◆ Set problem
Answer these questions from the blog post on tribbles and lawsuits below:
1. Which work by David Gerrold was digitally sampled for an episode of DS9?
2. Besides Roddenberry's work, what does the post say Gerrold's work was arguably derived from?
3. Which two cases does the post say showed that this area of law is more judge-decided than principle-based?

◆ Source
###
Friday, March 20, 2009

Tribbles and Threats, Tribbles and Threats

Some interesting scuttlebutt over on Sci Fi Wire regarding David Gerrold, Harlan Ellison, Star Trek, Paramount, and lawsuits.

The article implicitly brings up the question of whether a screen writer should get paid when his work is digitally sampled, as David Gerrold's Trouble with Tribbles was for an episode of DS9. Actually, almost every TV series has an occasional "canned" episode where they re-use clips of other episodes, with minimal extra contexting to pretend the episode something new. I hate those episodes, but presumably the writers of the original episodes should be getting paid some royalties.

As an IP creator, it's tempting to claim that Gerrold should get paid every time that something he made up (be it tribbles or particular now-cannon-historical events) gets re-used in derivative work. On the other hand, this work of Gerrold's was itself a derivative work from Roddenberry's and, arguably, from Heinlein's "Martian flat cats".

I would expect that, pretending that the TOS and DS9 episodes were stand-alones rather than part of series owned by the same people, that if the creators of the DS9 go-back-in-time-and-fight-tribbles episode were sued for plagiarism or copyright infringement by Gerrold, that they would lose. However, that area of law is more judge-decided than principle-based, as the Wind Done Gone (WDG) and Doctor Juice cases proved a couple of years back. The WDG case is particularly instructive and relevant, since the writer even used for the title a corruption of the title of the infringed work (Gone with the Wind) -- and used characters, the events and even important dialog points as a structure to support her novel which took place on the back side of Mitchell's story. Sound familiar?
###
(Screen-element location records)
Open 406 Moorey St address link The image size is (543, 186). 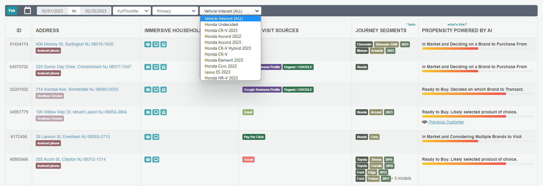75,44
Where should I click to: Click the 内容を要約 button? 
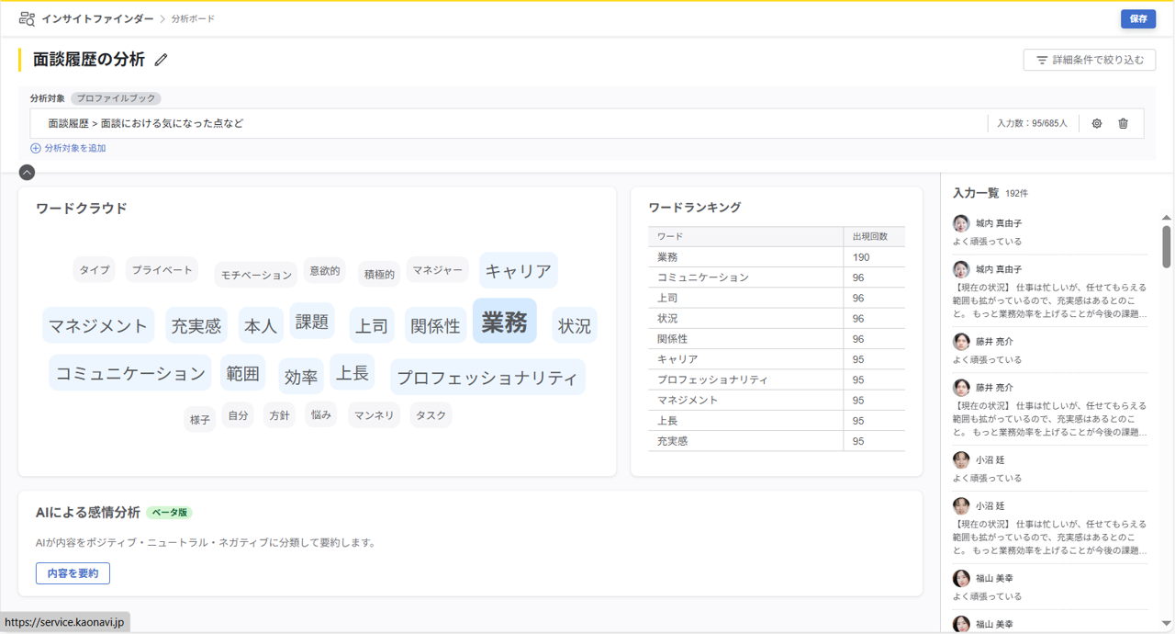[73, 573]
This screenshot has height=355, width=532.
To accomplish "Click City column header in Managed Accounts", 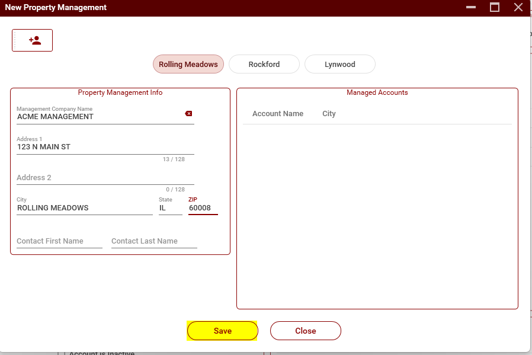I will tap(329, 114).
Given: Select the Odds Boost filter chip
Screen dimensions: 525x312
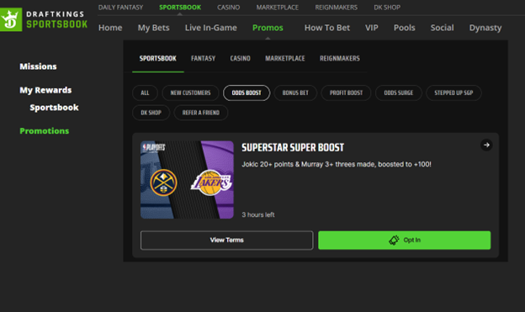Looking at the screenshot, I should (247, 93).
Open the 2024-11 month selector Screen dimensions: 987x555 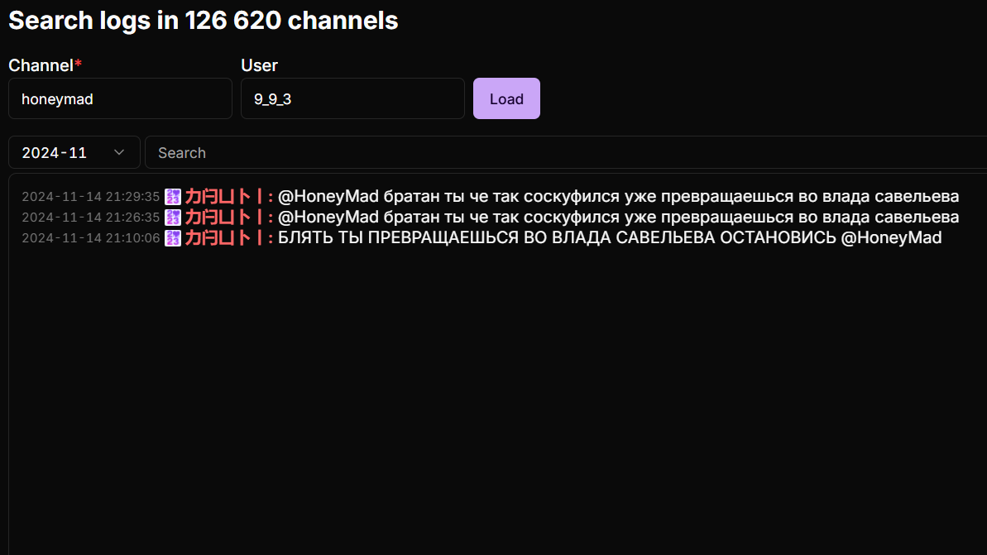tap(74, 152)
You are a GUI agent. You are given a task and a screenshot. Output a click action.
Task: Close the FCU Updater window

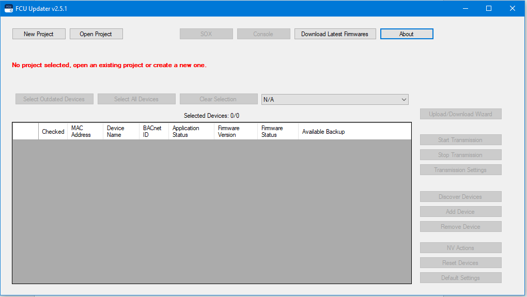pos(513,8)
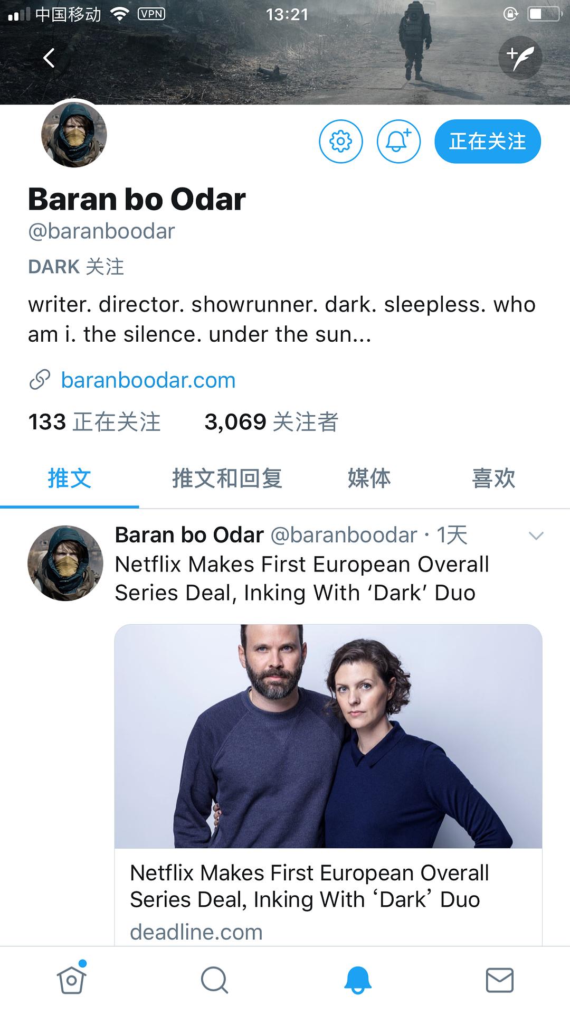Open the Search magnifier icon
Screen dimensions: 570x1014
point(214,980)
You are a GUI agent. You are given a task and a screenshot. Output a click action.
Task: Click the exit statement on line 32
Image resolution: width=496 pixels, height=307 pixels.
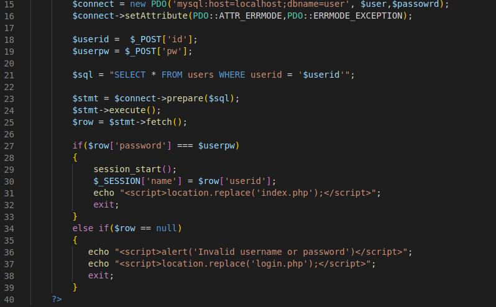coord(104,205)
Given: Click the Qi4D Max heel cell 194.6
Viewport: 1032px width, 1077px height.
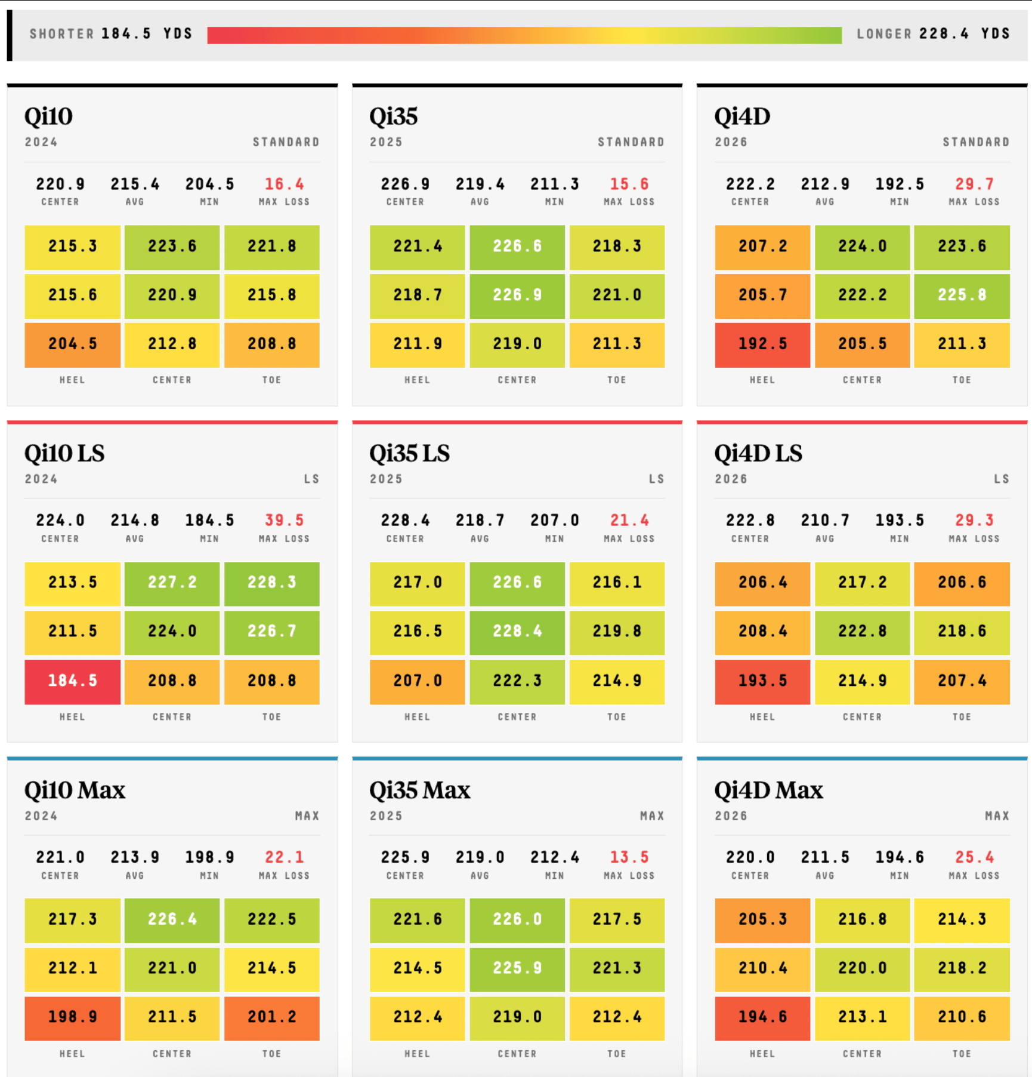Looking at the screenshot, I should 762,1018.
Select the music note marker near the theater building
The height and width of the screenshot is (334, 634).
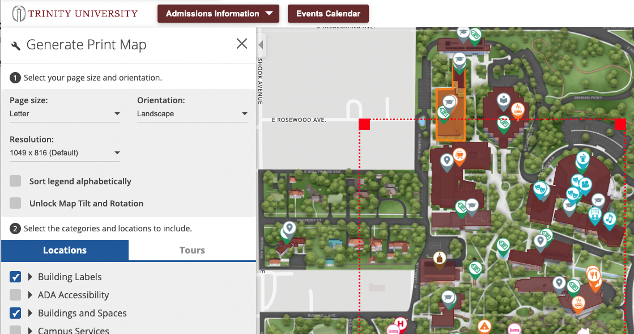pos(610,218)
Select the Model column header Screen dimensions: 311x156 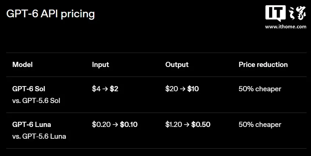pyautogui.click(x=22, y=65)
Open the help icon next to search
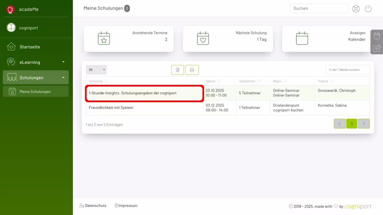 coord(356,8)
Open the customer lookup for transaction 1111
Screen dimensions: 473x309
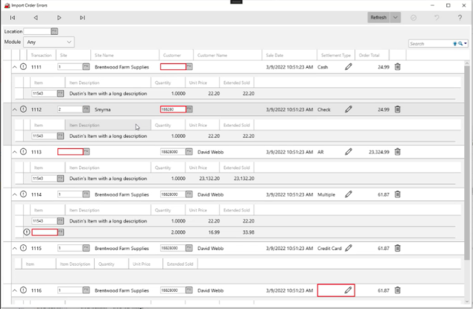pos(189,67)
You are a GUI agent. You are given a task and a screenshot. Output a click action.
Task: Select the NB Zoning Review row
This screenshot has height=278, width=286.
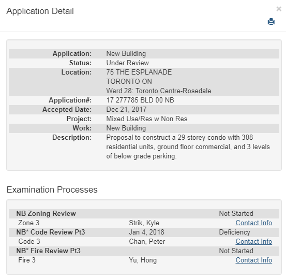click(144, 214)
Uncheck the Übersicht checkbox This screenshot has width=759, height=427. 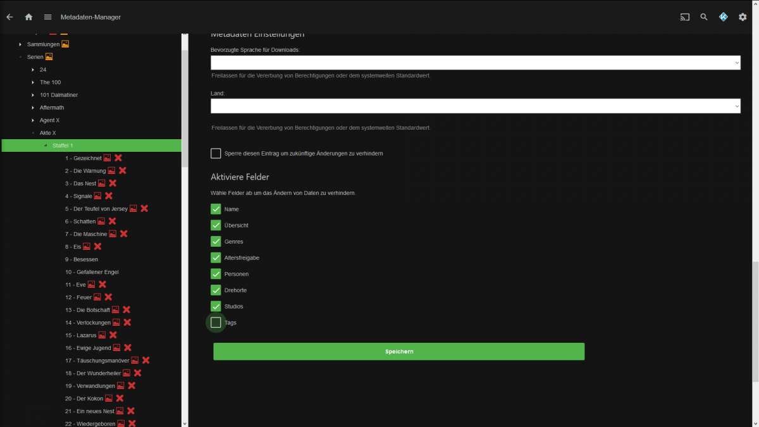[x=216, y=225]
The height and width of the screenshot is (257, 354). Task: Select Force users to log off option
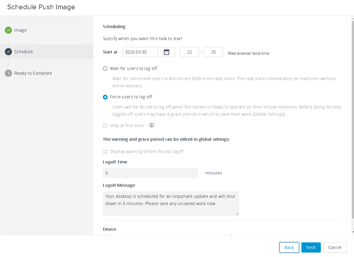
###
◆ Exercise result
1. The Trouble with Tribbles.
2. Heinlein's "Martian flat cats."
3. The Wind Done Gone (WDG) and Doctor Juice cases.